### À FAIRE
[1] Traduisez en anglais cette phrase du texte sur les soldats ukrainiens et russes : « Il ne se bat pas pour des médailles ni pour le fric. »
[2] Donnez la suite du texte sur les soldats ukrainiens et russes, en reprenant juste après sa dernière phrase.

### TEXTE FOURNI
**********

Once a écrit : ↑10 décembre 2023 18:21
Je pense à une chose qui peut faire aussi la différence, et malheureusement en faveur de la Russie : il y a une grande différence entre le soldat ukrainien qui se bat en ce moment les pieds dans la boue d'une tranchée et le soldat russe en face, qui se bat dans les mêmes conditions.
Le premier ne se bat que pour sauver sa peau, il se bat aussi pour défendre son pays, sa patrie.
Et même si il peste contre ses pairs de Kiev à l'abri et qui vivent sur leurs petits nuages, même si il peste contre son Président Zélensky qui fait de la politique et qui ne prend pas suffisamment la mesure de ce qui se passe sur le terrain, il continue, il poursuit son combat qui n'est pas que le sien.
Il ne se bat pas pour des médailles ni pour le fric. Par ailleurs, si il a sous sa responsabilité quelques hommes, il va tout faire pour les protéger et pour leur éviter des blessures ou des coups fatals. Il connaît le prix du sang et il a vu suffisamment de morts ou de blessés et d'estropiés autour de lui. Il sait à quel point des vies sont brisées au retour, il sait à quel point les familles pleurent leurs victimes.
Les choses sont très différentes pour le soldat russe en face : généralement, il n'est pas recruté en Russie de l'Ouest, non. Il provient plutôt de la Russie pauvre, de la Russie de l'Est, il fait partie d'une minorité ethnique pas très instruite et plutôt frustre. Sa famille est pauvre, très pauvre et voir partir un des siens au combat n'est pas vécu de la même manière qu'en Ukraine. Parce que ce soldat perçoit des primes flatteuses et conséquentes qui lui permettront plus tard s'il revient vivant au pays de trouver une femme, de fonder une famille et d'entrevoir des jours meilleurs. Mais s'il ne revient pas vivant, sa famille, elle, touchera à vie ce qui lui permettra de subsister décemment. Alors, elle pourra toujours poser une photo du fils défunt sur le buffet du salon et le pleurer à sa façon mais elle lui sera surtout reconnaissant d'être parti à la guerre pour sauver sa famille. Et si l'état russe ne lui retourne pas le corps parce qu'il ne sera pas soucié de le rapatrier, cette famille n'aura qu'à se taire, parce que si elle l'ouvrait, l'état lui dira : "ne vous plaignez pas et n'exigez rien sinon nous dirons que votre fils a déserté et vous aurez la honte."

**********

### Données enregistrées
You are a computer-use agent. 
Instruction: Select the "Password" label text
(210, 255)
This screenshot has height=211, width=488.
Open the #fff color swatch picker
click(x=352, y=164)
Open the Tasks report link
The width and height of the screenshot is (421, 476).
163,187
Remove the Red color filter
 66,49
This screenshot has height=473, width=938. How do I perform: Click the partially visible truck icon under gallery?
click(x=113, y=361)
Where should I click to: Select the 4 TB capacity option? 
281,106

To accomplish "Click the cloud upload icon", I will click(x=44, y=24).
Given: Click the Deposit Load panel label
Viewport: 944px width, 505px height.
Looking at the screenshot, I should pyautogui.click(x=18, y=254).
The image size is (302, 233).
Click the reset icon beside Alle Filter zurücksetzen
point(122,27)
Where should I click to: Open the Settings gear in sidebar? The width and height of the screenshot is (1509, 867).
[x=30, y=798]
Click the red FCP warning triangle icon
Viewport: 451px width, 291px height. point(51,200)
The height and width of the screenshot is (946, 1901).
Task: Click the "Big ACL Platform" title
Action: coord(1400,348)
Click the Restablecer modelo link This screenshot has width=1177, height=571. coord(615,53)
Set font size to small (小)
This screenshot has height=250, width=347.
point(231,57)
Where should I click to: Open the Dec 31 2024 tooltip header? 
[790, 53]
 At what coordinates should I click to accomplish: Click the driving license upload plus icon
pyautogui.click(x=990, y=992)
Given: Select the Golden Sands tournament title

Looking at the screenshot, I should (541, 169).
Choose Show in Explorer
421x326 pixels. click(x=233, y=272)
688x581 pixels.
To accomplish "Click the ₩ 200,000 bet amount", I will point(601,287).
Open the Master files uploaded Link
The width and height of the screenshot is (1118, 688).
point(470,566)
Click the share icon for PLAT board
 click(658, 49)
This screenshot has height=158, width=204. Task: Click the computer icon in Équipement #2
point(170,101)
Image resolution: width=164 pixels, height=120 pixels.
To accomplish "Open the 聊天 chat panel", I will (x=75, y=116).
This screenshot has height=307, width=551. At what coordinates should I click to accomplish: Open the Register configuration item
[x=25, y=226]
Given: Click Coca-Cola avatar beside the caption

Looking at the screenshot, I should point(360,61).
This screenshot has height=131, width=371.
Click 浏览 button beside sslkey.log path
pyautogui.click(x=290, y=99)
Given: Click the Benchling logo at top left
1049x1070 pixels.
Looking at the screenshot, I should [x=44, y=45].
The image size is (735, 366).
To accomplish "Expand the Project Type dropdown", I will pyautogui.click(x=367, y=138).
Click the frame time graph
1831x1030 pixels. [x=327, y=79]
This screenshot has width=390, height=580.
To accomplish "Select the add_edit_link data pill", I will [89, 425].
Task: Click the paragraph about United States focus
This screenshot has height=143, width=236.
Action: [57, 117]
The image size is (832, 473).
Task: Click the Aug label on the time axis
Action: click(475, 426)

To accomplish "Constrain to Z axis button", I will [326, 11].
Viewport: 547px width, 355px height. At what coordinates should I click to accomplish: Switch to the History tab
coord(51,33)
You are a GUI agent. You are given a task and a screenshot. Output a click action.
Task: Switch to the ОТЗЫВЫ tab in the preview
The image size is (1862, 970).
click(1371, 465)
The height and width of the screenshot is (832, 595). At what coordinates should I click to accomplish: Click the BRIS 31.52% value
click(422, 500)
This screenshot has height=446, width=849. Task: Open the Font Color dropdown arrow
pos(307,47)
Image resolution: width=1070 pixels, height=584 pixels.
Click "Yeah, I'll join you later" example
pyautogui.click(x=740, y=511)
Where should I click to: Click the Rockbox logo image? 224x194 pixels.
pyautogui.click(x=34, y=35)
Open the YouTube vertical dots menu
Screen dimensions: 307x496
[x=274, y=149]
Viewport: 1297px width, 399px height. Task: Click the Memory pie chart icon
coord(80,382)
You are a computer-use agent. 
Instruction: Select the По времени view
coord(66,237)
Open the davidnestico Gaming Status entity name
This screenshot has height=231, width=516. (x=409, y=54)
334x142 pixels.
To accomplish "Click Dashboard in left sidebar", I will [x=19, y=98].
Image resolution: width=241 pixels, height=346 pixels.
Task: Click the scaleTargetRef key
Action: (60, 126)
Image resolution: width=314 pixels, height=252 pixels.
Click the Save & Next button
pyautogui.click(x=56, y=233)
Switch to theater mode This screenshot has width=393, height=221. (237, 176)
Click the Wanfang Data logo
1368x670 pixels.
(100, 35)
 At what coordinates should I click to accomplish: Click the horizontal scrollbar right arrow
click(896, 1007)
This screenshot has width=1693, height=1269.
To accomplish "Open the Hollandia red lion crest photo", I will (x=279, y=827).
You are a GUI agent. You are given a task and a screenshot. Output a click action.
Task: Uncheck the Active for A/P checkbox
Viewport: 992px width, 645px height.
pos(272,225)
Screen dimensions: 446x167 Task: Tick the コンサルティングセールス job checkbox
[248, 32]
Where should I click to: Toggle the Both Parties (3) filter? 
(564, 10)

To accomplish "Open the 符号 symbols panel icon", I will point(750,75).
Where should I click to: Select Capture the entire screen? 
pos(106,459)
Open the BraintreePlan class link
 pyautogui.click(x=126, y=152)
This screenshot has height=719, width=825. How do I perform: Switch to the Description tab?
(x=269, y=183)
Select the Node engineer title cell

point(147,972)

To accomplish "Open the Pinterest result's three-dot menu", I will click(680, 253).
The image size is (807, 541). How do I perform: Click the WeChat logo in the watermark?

**********

### RÉPONSES
[1] He isn't fighting for medals or for the money.

[2]
En Russie, on envoie de la chair à canon qui va se battre pour du fric et on se moque du prix de la vie de ses soldats parce que les réserves semblent inépuisables.
En Ukraine, on envoie des soldats se battre pour la défense de leur pays, pas pour du fric et on a le sens du coût de la vie, on évite les pertes d'hommes.
C'est une raison qui explique le grand malentendu de cet été entre l'état-major américain et l'état-major ukrainien : les Américains souhaitaient un "D Day", une grande offensive, un grand débarquement en Ukraine, comme en 44 sur les côtes françaises.
Avec leurs gros sabots, ils ne mesuraient pas le coût en hommes que cela aurait causé dans les troupes ukrainiennes (qui en avaient déjà suffisamment perdu des hommes !). Et puis les Ukrainiens n'avaient pas une véritable armada à leur disposition comme les Américains en 44 et puis les défenses russes, en face, étaient sacrément édifiées.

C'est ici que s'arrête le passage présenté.